→ THE PROBLEM
Give again, word for word, each line below starting at the one that contains "Liberar Nokia Premicell" and ending at the one that contains "Liberar Telecom FM Bri ISDN (158, 408)".

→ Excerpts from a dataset
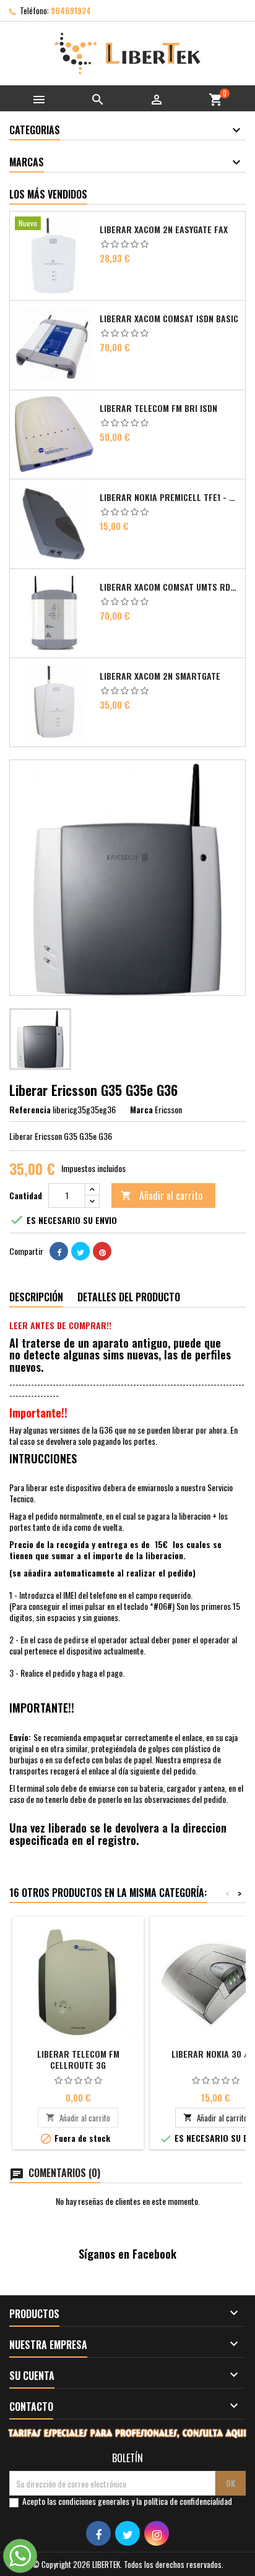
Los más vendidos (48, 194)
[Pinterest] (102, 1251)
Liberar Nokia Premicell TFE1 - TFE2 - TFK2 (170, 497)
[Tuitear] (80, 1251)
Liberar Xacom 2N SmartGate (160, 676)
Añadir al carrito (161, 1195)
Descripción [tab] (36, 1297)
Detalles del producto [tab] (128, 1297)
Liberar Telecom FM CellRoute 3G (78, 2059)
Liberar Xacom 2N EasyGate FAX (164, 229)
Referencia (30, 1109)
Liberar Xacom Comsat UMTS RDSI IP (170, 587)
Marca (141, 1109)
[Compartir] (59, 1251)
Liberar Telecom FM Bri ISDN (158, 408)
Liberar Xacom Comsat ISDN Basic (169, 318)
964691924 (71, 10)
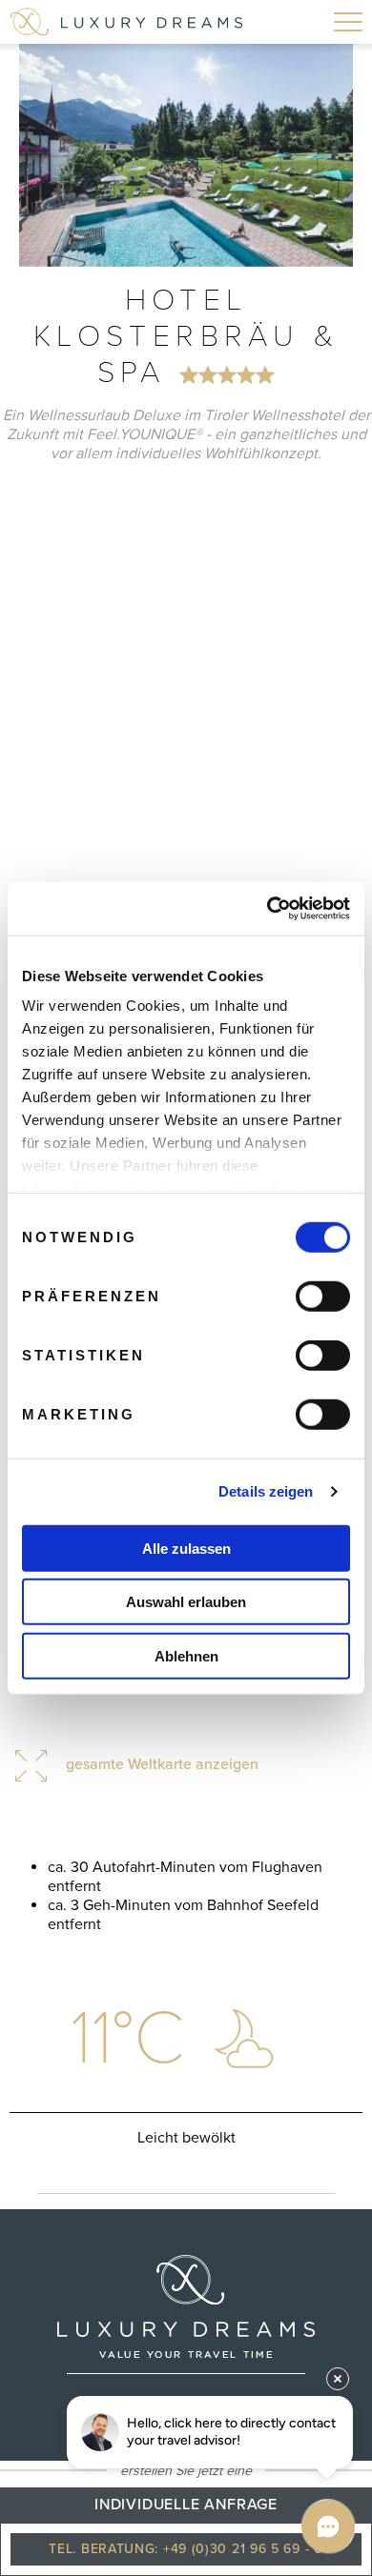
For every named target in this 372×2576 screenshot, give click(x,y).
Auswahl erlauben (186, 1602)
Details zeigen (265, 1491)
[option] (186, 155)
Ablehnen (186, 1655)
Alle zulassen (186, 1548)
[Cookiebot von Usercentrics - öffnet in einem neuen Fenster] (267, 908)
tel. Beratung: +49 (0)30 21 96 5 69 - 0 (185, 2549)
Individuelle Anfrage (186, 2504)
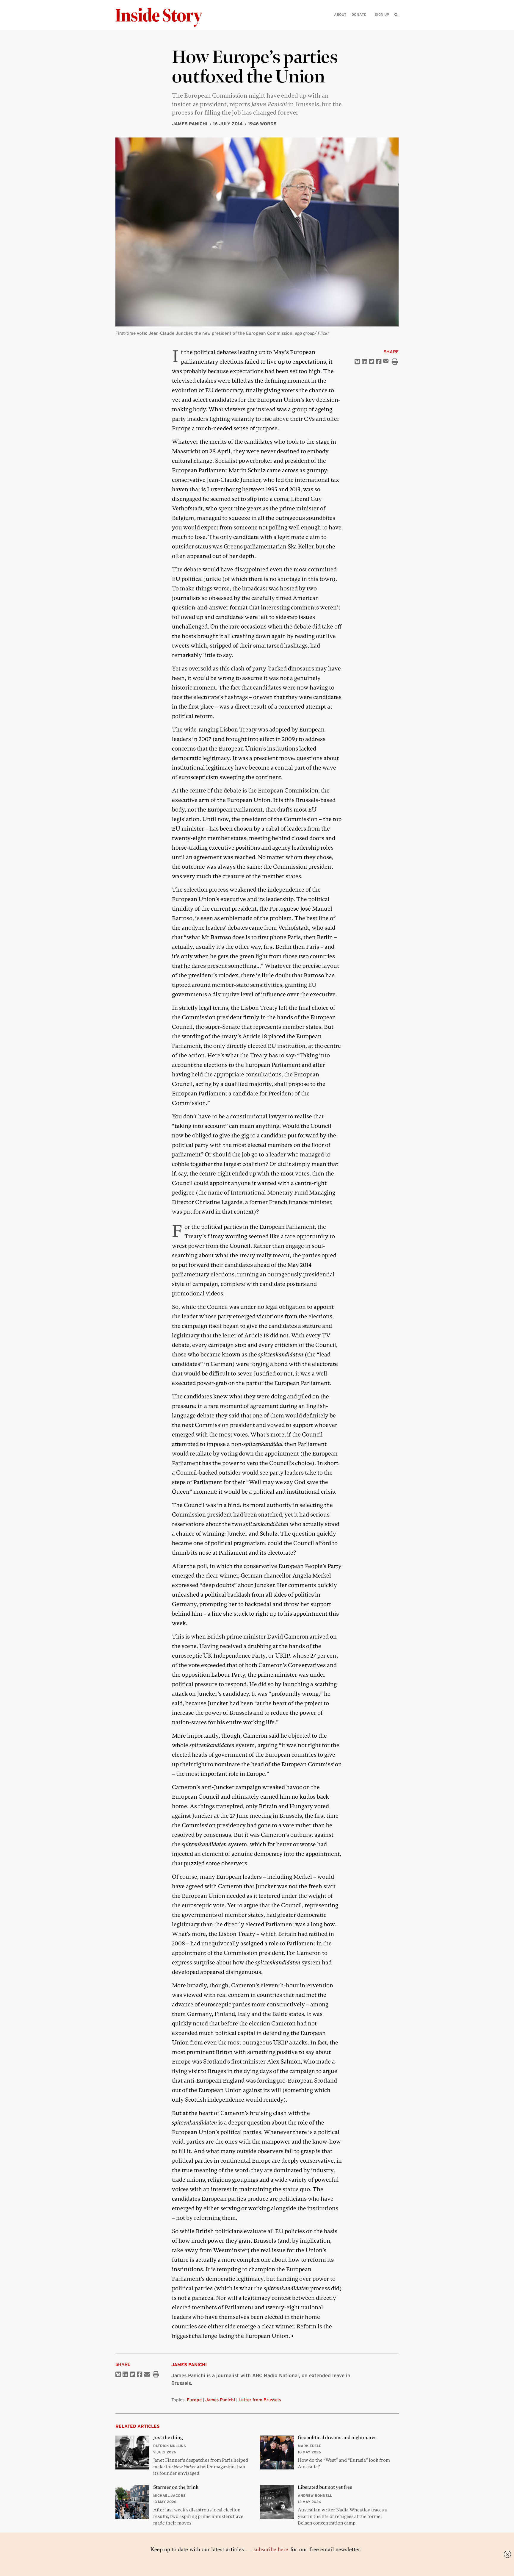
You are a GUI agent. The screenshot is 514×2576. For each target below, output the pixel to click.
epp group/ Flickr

...

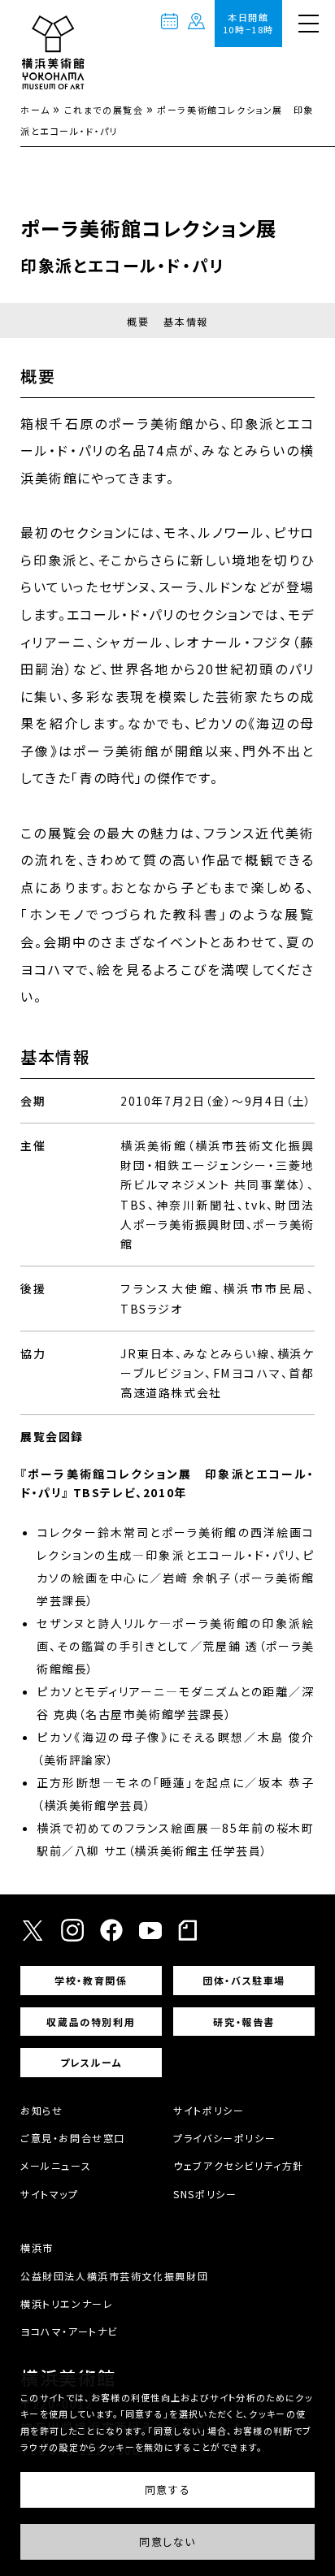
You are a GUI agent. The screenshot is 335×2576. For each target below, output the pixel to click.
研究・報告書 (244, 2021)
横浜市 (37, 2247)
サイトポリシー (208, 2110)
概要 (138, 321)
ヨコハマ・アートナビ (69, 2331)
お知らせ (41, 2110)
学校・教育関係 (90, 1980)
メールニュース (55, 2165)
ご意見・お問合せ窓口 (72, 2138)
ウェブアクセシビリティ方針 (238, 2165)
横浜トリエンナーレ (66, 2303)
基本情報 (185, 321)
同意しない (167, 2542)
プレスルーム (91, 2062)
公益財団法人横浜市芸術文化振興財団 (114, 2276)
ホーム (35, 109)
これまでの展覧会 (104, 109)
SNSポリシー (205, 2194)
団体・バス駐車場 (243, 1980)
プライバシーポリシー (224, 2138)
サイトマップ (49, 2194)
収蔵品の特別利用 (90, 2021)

→ ANSWER BELOW
Liberar Nokia Premicell TFE1 - TFE2 - TFK2 (170, 497)
[Tuitear] (80, 1251)
Liberar Xacom 2N SmartGate (160, 676)
Añadir al carrito (161, 1195)
Descripción [tab] (36, 1297)
Detalles del producto [tab] (128, 1297)
Liberar Telecom FM CellRoute 3G (78, 2059)
Liberar Xacom 2N EasyGate FAX (164, 229)
Referencia (30, 1109)
Liberar Xacom Comsat UMTS RDSI IP (170, 587)
Marca (141, 1109)
[Compartir] (59, 1251)
Liberar Telecom FM Bri ISDN (158, 408)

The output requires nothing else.